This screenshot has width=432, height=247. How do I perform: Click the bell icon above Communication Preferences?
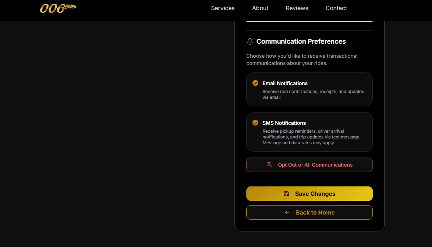pyautogui.click(x=250, y=41)
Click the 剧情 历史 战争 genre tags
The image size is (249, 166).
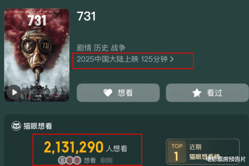coord(101,48)
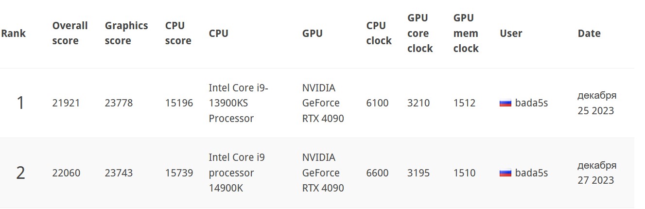The width and height of the screenshot is (645, 209).
Task: Click the Date column header
Action: 589,34
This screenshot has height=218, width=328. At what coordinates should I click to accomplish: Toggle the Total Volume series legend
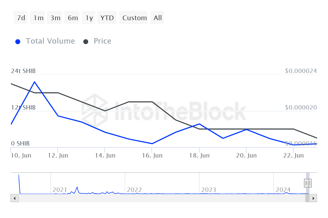tap(50, 41)
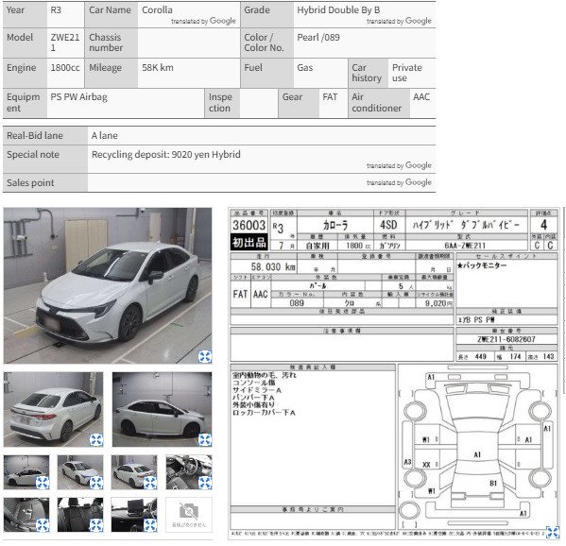Screen dimensions: 566x546
Task: Click the expand icon on the main front-view car photo
Action: coord(205,356)
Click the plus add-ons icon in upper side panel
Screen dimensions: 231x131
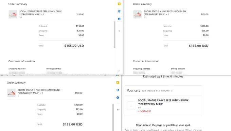pyautogui.click(x=119, y=31)

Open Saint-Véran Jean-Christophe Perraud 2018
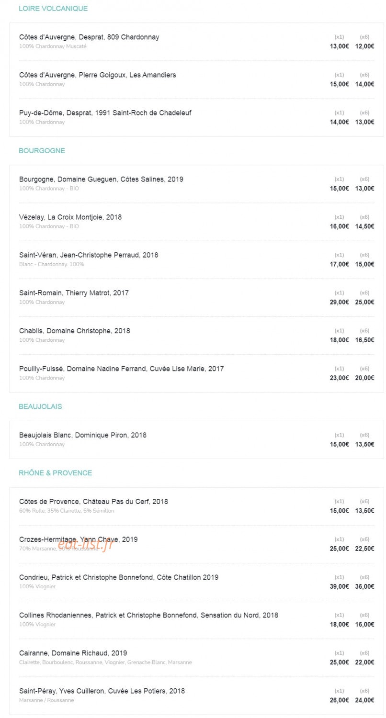point(89,255)
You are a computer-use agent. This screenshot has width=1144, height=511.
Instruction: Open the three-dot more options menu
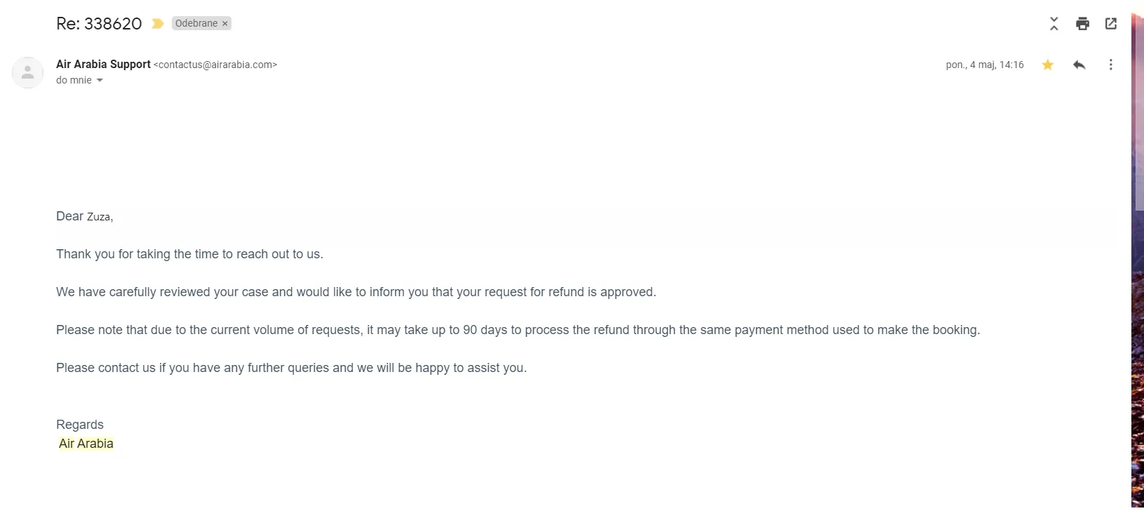[x=1110, y=65]
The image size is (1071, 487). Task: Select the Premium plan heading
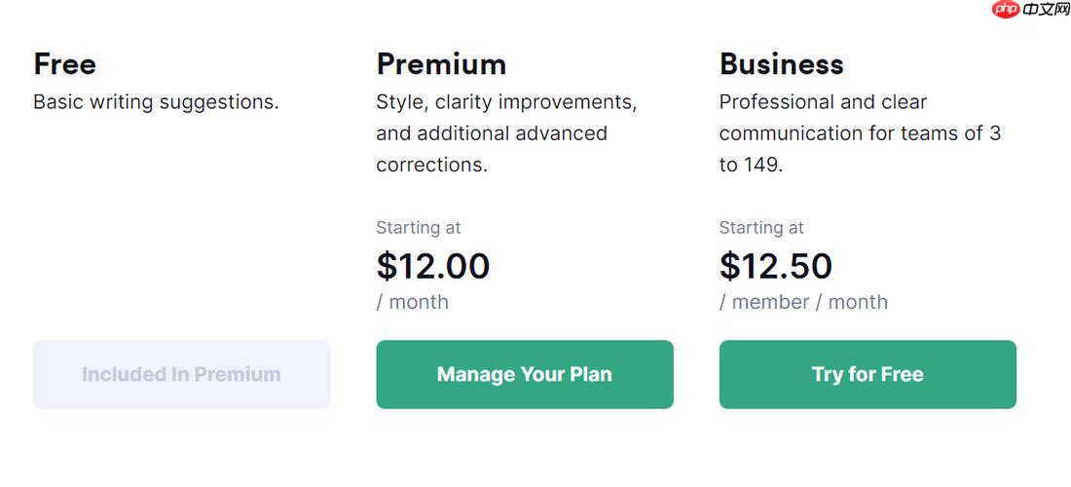pyautogui.click(x=441, y=64)
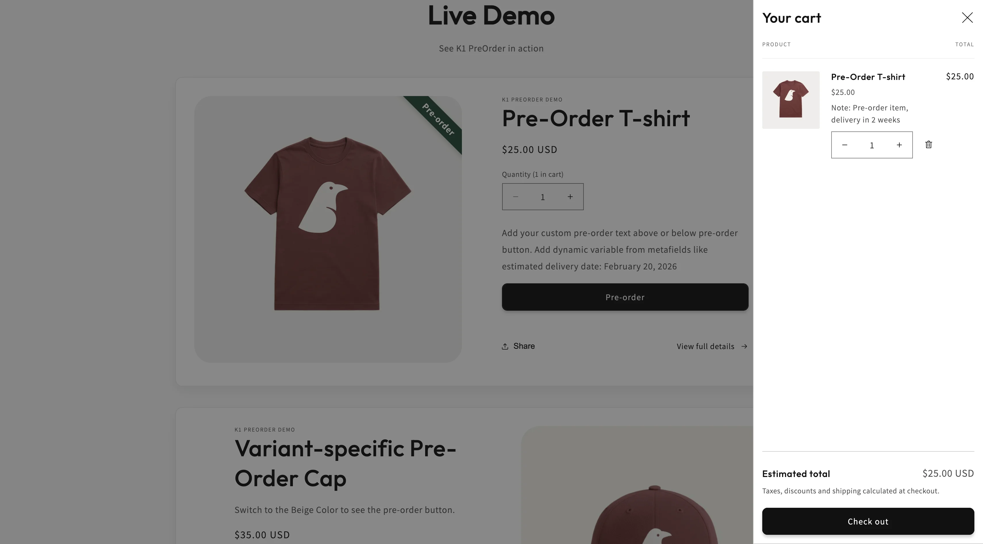The height and width of the screenshot is (544, 983).
Task: Click the maroon cap product image
Action: point(637,485)
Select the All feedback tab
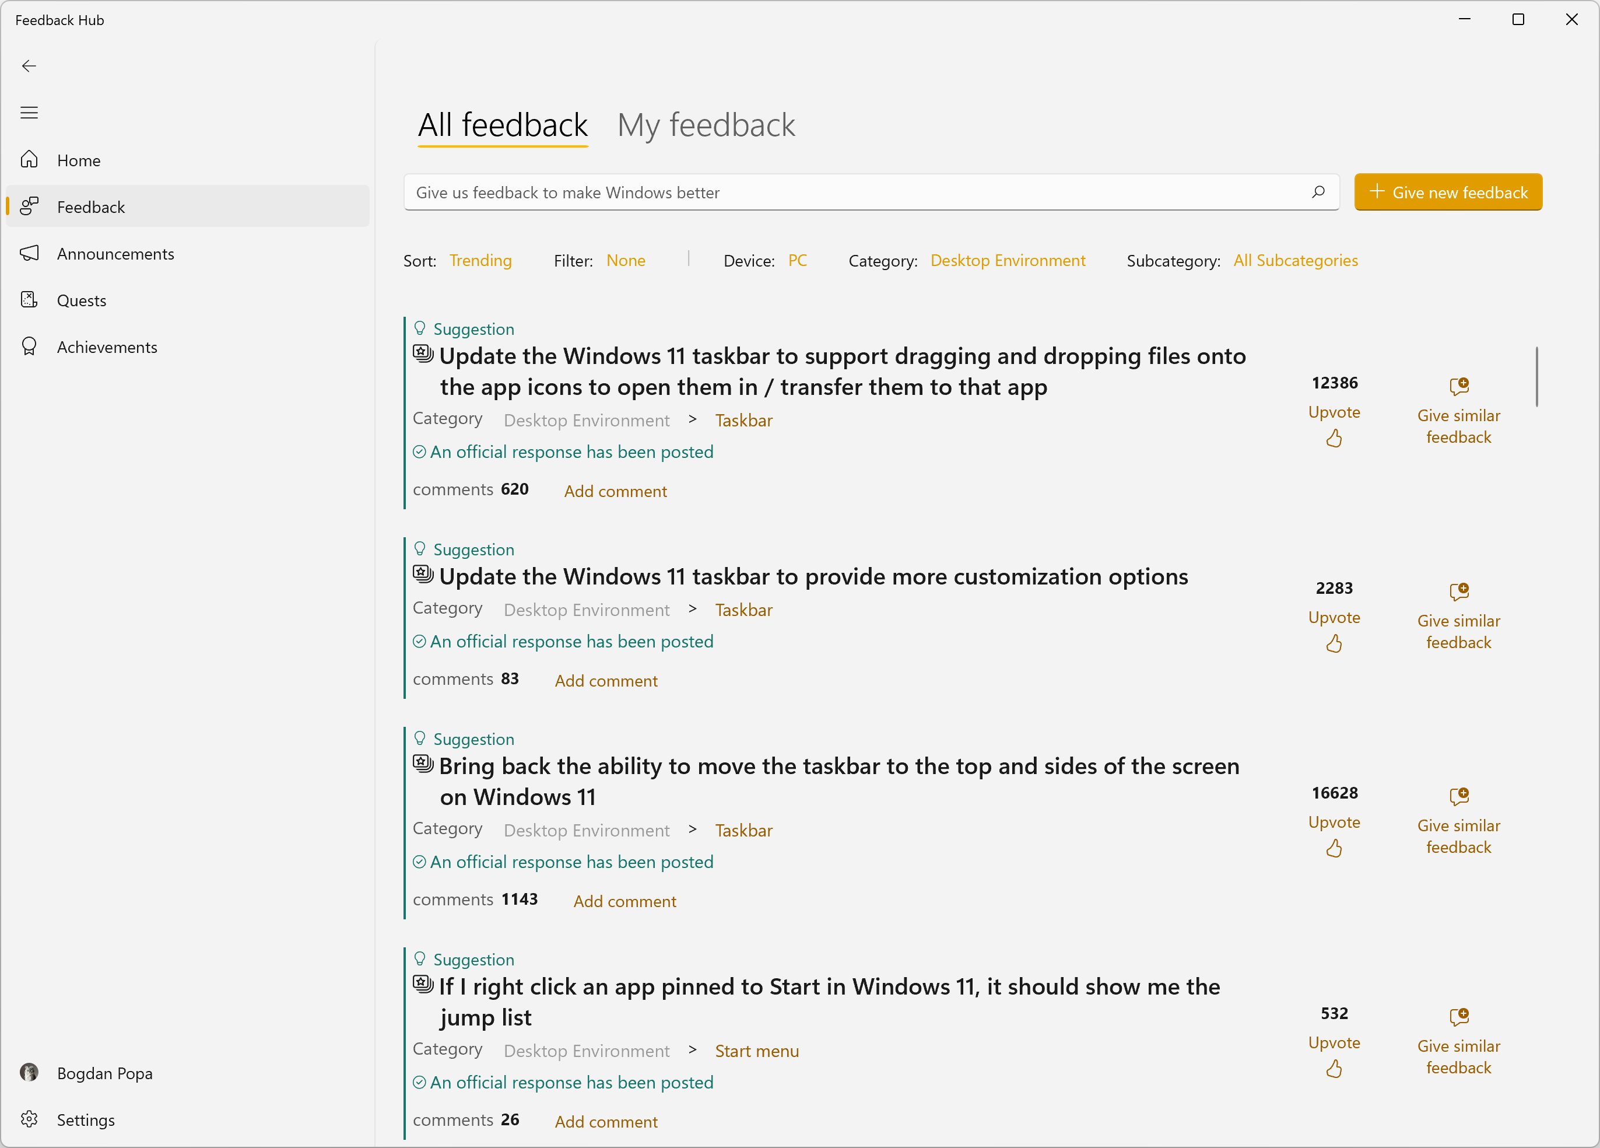The height and width of the screenshot is (1148, 1600). 502,123
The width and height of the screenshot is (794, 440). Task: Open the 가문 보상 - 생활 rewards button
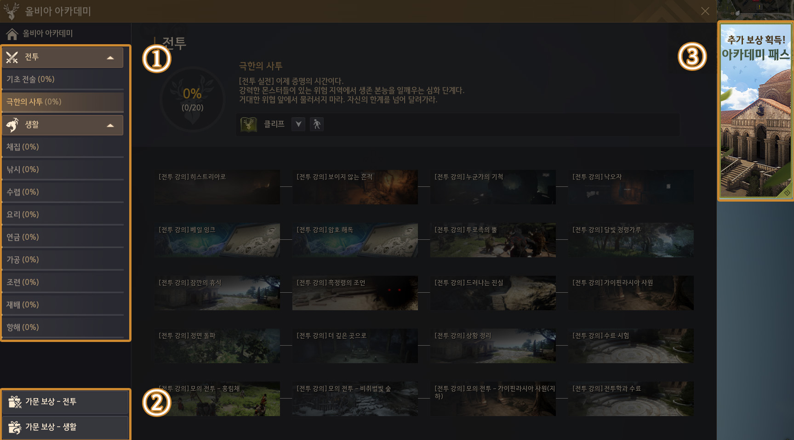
++++++
* [TASK TO CARRY OUT]
Leave out the pictures, and write out exactly the lines from the one containing "The image size is (1071, 487)." through the last line of the listing, both included.

* [OUTPUT OF THE EXERCISE]
The image size is (1071, 487). Task: Select the Premium plan heading
pyautogui.click(x=441, y=64)
The height and width of the screenshot is (544, 983).
Task: Click the maroon cap product image
Action: point(637,485)
Select the All feedback tab
The height and width of the screenshot is (1148, 1600). 502,123
The width and height of the screenshot is (794, 440). Task: Open the 가문 보상 - 생활 rewards button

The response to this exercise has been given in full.